■ Task prompt
Your task is to write out the complete listing exactly as it is shown.

■ Input for this task
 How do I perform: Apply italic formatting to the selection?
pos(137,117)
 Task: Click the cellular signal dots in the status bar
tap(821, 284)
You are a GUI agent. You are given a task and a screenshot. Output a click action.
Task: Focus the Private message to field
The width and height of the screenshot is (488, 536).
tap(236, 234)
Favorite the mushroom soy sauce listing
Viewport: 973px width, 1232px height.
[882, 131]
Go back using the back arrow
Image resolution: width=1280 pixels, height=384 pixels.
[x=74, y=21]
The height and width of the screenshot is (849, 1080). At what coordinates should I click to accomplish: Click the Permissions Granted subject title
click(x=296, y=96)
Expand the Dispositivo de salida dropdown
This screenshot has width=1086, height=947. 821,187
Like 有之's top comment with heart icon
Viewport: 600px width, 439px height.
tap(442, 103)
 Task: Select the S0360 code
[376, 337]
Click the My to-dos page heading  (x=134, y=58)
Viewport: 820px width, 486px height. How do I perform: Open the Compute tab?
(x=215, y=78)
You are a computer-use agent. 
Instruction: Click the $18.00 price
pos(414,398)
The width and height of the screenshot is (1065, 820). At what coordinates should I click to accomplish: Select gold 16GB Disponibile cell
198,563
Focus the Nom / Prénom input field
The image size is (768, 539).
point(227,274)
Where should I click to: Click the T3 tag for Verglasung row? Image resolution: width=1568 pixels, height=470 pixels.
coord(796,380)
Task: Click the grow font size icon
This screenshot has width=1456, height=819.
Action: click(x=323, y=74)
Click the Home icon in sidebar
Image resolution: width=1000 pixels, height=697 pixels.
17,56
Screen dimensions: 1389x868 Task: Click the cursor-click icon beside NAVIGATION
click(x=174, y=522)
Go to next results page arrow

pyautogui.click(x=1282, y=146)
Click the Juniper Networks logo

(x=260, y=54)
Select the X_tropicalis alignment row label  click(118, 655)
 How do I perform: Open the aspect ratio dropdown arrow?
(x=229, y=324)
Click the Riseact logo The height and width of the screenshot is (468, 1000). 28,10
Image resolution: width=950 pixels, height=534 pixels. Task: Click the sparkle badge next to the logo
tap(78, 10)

■ Response box
 How do I perform: Apply italic formatting to the selection?
pos(137,117)
 Task: Click the cellular signal dots in the status bar
tap(821, 284)
You are a GUI agent. You are given a task and a screenshot. Output a click action.
Task: Focus the Private message to field
The width and height of the screenshot is (488, 536).
tap(236, 234)
Favorite the mushroom soy sauce listing
Viewport: 973px width, 1232px height.
[882, 131]
Go back using the back arrow
Image resolution: width=1280 pixels, height=384 pixels.
[x=74, y=21]
The height and width of the screenshot is (849, 1080). At what coordinates should I click to accomplish: Click the Permissions Granted subject title
click(x=296, y=96)
Expand the Dispositivo de salida dropdown
This screenshot has width=1086, height=947. 821,187
Like 有之's top comment with heart icon
Viewport: 600px width, 439px height.
tap(442, 103)
 Task: Select the S0360 code
[376, 337]
Click the My to-dos page heading  (x=134, y=58)
Viewport: 820px width, 486px height. How do I perform: Open the Compute tab?
(x=215, y=78)
You are a computer-use agent. 
Instruction: Click the $18.00 price
pos(414,398)
The width and height of the screenshot is (1065, 820). At what coordinates should I click to accomplish: Select gold 16GB Disponibile cell
198,563
Focus the Nom / Prénom input field
The image size is (768, 539).
point(227,274)
Where should I click to: Click the T3 tag for Verglasung row? Image resolution: width=1568 pixels, height=470 pixels.
coord(796,380)
Task: Click the grow font size icon
This screenshot has width=1456, height=819.
Action: click(x=323, y=74)
Click the Home icon in sidebar
Image resolution: width=1000 pixels, height=697 pixels.
17,56
Screen dimensions: 1389x868 Task: Click the cursor-click icon beside NAVIGATION
click(x=174, y=522)
Go to next results page arrow

pyautogui.click(x=1282, y=146)
Click the Juniper Networks logo

(x=260, y=54)
Select the X_tropicalis alignment row label  click(118, 655)
 How do I perform: Open the aspect ratio dropdown arrow?
(x=229, y=324)
Click the Riseact logo The height and width of the screenshot is (468, 1000). 28,10
Image resolution: width=950 pixels, height=534 pixels. Task: Click the sparkle badge next to the logo
tap(78, 10)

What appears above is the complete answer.